「視覚障害」と枠づけることができない視覚の障害

私は以前、「視覚障害と(国の定めた分類法では)枠づけることができないが視機能の障害」について、このような記事にて触れました。
他にも、触れている記事自体はあるのですが…。

国で定められている「視覚障害」とは、
”眼球”の異常が認められるもので、それにより(国の定めた一定のやり方における)”視力検査”・”視野検査”の結果の数値基準を下回るもの
のみを、「視覚障害」と枠付けます。

簡単にいえば、身体の外側に出ていて調べることのできる「眼球」を、国の所定のやり方における決まった条件下の検査で数値化し、目に見える異常が見られること、が、国で言う「視覚障害」かどうかを分けるのです。
(しかも、視力検査・視野検査というものはある一定条件下で”検査できる方法・角度”のみで検査し形式上の数値を出すものなので、その数値とその人の”本当の視力・視野”は異なります。

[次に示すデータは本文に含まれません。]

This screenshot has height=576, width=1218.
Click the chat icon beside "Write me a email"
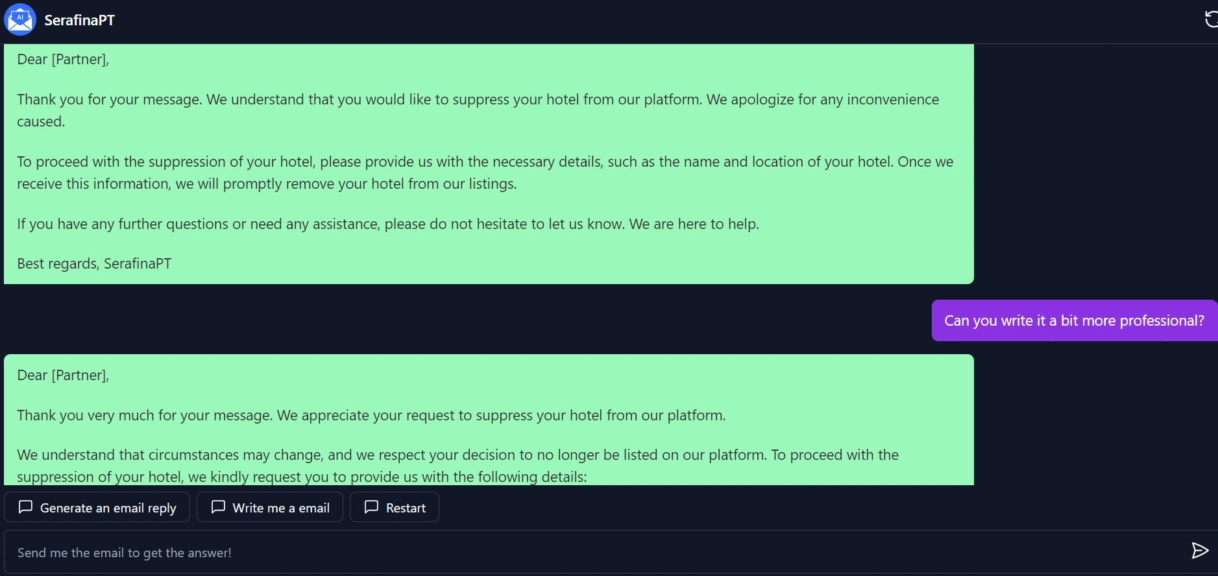pos(219,507)
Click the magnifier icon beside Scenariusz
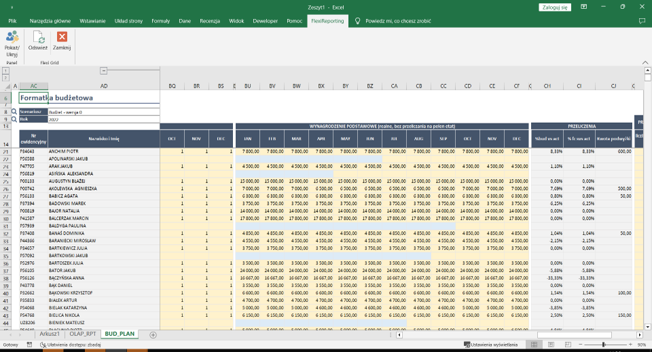Viewport: 652px width, 352px height. pyautogui.click(x=14, y=111)
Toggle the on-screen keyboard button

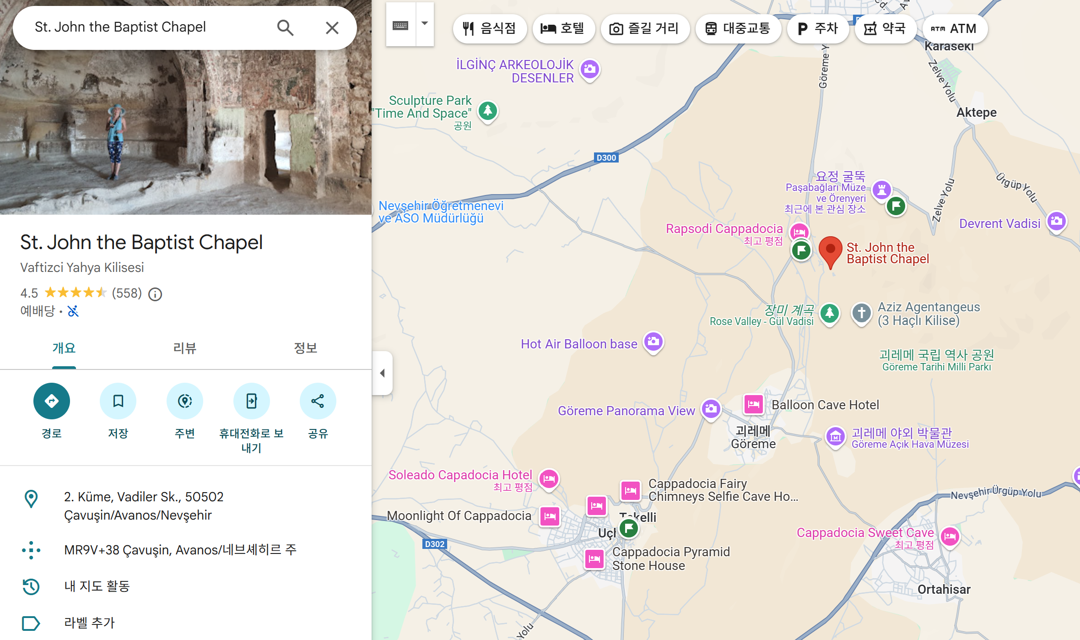pos(400,25)
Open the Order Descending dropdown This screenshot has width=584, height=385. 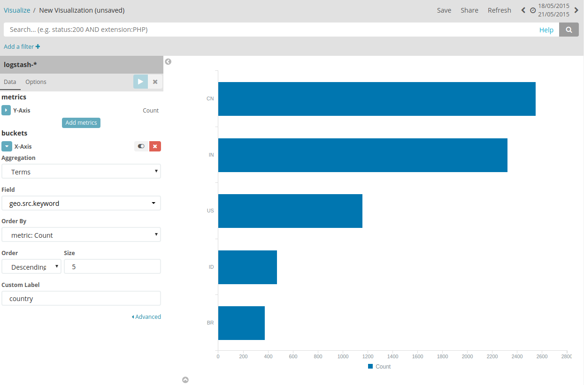[x=31, y=267]
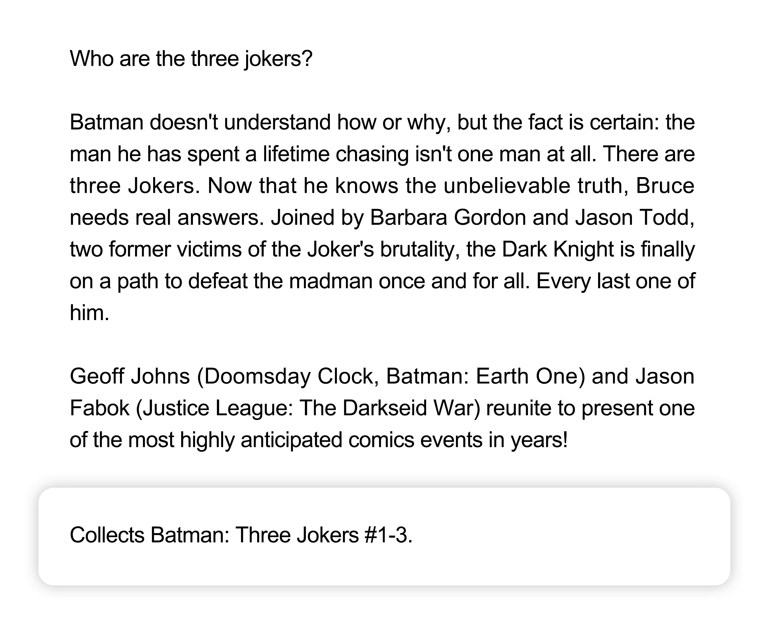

つまり検査でその人の視力・視野状態は実質わかりませんし、”日常の実質の視力・視野”は更に数値とは全然違うことになります)

ちなみに、この障害の分類法は、1949年(昭和24年)に制定されたものだそうです。
その後も、運用の改訂はされてきたけれども、その「改訂」の基準がそもそも、「法律自体は変えずに行う」ことが前提であったようです。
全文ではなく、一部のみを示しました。